Who will determine what constitutes Indigenous status and how will they do so? Will it be enough to simply “identify” as Indigenous? How will it be funded? Who will oversee its finances?
For how long will its members be elected? Who will be eligible to nominate to sit on the voice? What will it cost? Can it be dissolved if it is found to be ineffective or corrupt or is it to be beyond the reach of parliament and exist in perpetuity?
Cut back to 2005 when the Aboriginal and Torres Strait Islander Commission, an elected Indigenous body, was scrapped for nepotism and corruption.
Former Indigenous Australians minister Ken Wyatt is among those who don’t want to bother the public with any detail.
He said the referendum question might be a set of words as simple as “the commonwealth shall establish and maintain an Indigenous national body”. Simple? Certainly. Disingenuous? Absolutely.
The issue is far too important for Australians to leave it to politicians and pressure groups, for we will be asked whether we want a body separate to parliament enshrined in the Constitution on which only Indigenous people can sit and whose members can only be elected by Indigenous people.
In a world in which inclusiveness has become the Holy Grail, we will have a body advising parliament, the members of which will be elected by a process based purely on race, which excludes about 95 per cent of the population, which surely is racism by another name.
Malcolm Turnbull may not be everyone’s cup of chai latte, but he was on the money when he wrote: “Our democracy is built on the foundation of all Australian citizens having equal civic rights – all being able to vote for, stand for and serve in either of two chambers in our national parliament.
“A constitutionally enshrined additional representative assembly for which only Indigenous Australians could vote for or serve in is inconsistent with this fundamental principle.”
As is the nature of such things, enough is never enough and already Aboriginal leader Michael Mansell, chairman of the Aboriginal Land Council of Tasmania, has said that the proposed voice would be too limited in its reach and wants six seats in the Senate reserved for Indigenous people only, dismissing the voice as a “second grade” option that didn’t give Indigenous people enough power.

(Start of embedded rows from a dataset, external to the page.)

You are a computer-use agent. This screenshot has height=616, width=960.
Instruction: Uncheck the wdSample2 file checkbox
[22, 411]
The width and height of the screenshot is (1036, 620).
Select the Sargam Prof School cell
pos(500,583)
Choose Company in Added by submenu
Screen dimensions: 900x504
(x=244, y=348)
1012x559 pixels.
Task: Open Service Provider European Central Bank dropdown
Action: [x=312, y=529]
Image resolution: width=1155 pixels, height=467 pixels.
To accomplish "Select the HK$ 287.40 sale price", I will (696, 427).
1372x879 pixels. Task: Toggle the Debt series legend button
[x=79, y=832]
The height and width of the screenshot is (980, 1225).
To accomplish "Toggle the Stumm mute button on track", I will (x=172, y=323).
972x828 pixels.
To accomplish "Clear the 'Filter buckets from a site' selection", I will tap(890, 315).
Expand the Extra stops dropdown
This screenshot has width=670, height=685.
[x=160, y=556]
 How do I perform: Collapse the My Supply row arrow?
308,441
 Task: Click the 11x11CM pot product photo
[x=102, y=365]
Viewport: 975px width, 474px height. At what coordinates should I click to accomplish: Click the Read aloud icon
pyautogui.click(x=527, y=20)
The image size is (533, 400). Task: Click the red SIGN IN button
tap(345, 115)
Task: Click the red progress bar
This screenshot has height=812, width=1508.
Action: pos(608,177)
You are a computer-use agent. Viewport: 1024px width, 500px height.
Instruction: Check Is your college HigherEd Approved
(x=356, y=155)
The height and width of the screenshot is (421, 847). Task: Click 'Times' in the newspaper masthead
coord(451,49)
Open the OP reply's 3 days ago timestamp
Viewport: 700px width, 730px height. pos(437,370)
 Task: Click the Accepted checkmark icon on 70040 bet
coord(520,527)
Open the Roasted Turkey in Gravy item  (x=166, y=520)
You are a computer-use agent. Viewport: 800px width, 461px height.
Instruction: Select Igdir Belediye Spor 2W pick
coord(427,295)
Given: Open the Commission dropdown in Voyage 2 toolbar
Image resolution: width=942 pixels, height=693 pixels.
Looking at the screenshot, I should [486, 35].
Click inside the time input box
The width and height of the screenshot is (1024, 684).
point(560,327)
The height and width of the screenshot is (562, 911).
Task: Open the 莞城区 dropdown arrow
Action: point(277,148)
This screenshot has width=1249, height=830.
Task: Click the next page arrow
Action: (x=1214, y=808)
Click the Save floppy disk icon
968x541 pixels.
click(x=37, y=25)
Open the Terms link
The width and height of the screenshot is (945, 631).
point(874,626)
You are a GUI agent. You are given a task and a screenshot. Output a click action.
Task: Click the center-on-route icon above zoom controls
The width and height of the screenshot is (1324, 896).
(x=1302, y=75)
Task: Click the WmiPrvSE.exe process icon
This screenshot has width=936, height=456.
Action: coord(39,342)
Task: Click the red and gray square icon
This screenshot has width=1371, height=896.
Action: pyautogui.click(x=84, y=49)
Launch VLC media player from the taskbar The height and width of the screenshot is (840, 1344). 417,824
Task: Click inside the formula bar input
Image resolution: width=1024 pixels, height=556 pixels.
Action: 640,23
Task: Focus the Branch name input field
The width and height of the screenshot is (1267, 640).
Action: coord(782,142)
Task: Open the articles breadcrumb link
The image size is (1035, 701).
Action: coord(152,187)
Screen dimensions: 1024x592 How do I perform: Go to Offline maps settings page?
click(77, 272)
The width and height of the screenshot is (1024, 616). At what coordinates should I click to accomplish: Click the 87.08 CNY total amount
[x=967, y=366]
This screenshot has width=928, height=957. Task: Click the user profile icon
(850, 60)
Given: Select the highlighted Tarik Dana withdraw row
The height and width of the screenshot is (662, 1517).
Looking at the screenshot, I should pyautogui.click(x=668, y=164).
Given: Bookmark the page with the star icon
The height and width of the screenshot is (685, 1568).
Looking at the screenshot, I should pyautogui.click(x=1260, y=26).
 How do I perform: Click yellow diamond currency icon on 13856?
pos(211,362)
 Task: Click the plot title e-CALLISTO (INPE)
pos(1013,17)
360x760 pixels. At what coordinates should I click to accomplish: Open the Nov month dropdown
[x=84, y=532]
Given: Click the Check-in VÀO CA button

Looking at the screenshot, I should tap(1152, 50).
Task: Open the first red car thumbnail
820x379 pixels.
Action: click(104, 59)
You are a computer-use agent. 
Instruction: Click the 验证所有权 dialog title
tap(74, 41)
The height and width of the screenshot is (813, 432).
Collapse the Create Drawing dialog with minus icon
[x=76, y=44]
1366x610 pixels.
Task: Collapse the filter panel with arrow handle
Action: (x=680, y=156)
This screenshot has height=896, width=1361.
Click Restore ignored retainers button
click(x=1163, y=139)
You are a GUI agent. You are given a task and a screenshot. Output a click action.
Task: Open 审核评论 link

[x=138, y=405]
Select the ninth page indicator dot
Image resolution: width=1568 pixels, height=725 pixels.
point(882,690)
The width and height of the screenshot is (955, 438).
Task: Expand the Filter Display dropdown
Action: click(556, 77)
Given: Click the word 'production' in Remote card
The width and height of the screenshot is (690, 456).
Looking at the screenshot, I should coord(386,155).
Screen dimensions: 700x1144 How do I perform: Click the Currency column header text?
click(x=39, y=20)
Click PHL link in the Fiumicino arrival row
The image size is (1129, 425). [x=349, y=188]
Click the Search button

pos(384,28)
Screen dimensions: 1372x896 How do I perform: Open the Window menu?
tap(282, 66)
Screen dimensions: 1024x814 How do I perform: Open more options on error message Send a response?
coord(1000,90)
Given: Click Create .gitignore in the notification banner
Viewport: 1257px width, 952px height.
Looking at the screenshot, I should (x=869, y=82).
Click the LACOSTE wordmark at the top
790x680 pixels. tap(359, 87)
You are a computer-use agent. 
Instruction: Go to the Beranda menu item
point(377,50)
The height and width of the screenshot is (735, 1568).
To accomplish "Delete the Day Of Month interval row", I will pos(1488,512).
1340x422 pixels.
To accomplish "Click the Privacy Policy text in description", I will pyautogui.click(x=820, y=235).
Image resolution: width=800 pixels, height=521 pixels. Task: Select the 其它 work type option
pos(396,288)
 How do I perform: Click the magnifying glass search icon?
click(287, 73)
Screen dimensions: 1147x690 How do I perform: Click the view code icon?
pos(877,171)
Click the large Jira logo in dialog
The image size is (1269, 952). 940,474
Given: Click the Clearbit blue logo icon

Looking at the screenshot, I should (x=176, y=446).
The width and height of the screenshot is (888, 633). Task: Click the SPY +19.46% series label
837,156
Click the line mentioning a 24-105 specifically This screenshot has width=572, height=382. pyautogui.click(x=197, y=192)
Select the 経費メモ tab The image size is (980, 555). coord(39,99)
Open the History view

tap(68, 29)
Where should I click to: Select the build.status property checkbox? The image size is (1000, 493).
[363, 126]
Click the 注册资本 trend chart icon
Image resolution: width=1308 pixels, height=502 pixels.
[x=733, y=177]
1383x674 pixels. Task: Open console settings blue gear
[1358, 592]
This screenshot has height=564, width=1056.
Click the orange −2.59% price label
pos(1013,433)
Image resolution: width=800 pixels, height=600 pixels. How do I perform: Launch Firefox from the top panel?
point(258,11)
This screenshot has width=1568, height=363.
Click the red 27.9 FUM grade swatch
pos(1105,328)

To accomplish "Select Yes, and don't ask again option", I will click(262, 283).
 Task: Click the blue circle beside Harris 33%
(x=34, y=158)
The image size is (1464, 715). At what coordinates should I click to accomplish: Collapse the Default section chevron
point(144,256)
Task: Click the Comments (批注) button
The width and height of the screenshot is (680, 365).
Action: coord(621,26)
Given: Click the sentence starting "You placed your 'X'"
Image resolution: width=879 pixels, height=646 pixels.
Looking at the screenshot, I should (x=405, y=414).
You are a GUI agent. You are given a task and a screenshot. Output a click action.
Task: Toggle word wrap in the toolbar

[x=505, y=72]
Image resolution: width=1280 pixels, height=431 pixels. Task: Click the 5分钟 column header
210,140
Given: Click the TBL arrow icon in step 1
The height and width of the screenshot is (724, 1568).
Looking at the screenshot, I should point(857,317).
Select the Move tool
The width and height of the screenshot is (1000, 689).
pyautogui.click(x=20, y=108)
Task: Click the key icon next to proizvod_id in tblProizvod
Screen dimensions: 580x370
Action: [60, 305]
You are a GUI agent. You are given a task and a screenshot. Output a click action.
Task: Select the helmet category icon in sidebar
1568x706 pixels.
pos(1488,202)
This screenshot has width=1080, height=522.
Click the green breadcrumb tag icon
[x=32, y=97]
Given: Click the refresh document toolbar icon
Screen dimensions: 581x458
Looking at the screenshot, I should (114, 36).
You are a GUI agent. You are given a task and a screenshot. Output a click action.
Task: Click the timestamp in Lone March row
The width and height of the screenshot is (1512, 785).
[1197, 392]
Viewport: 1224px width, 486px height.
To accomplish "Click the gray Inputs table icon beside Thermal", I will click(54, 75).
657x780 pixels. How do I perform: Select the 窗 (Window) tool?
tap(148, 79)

When the campaign gathers strength, it will be interesting to see if those people who oppose the move and who voice this opinion are subjected to social media vilification and denounced as racists.
It’s an easy smear to make and designed to intimidate and frighten people into silence. It may well, however, have the opposite effect and make people more determined to have their say come referendum day.
In the end, the people will decide which it is – as it should be.